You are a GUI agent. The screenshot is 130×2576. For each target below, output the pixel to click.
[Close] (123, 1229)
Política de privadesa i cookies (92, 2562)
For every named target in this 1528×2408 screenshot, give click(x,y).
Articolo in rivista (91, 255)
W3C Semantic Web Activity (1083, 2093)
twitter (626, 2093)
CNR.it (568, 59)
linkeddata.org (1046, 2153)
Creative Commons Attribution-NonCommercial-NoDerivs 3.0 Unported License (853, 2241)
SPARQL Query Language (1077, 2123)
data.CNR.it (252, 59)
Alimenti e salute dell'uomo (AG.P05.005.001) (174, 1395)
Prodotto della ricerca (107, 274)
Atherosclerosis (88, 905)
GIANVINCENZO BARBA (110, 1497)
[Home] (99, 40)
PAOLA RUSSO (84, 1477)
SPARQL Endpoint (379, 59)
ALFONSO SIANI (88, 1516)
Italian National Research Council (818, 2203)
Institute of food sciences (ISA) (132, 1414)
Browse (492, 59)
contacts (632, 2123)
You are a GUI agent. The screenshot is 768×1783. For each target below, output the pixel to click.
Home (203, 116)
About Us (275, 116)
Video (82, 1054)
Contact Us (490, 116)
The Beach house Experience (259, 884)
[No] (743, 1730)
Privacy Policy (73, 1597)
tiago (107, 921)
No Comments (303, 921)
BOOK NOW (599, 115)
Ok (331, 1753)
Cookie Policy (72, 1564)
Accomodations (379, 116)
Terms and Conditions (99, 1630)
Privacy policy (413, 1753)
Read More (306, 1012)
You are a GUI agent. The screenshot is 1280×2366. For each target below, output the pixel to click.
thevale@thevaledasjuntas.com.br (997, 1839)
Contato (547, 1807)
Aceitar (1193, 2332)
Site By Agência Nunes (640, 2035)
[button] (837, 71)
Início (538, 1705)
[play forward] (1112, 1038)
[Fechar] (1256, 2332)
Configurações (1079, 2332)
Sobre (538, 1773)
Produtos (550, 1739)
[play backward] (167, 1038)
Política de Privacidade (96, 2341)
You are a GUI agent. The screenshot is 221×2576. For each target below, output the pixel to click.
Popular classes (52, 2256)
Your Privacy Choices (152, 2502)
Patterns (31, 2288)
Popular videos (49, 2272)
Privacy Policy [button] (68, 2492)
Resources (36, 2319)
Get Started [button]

■ GOAL OF THE EXERCISE: Tally the lines of the records that contain "agent", then write only the total.

■ TASK SOLUTION: 4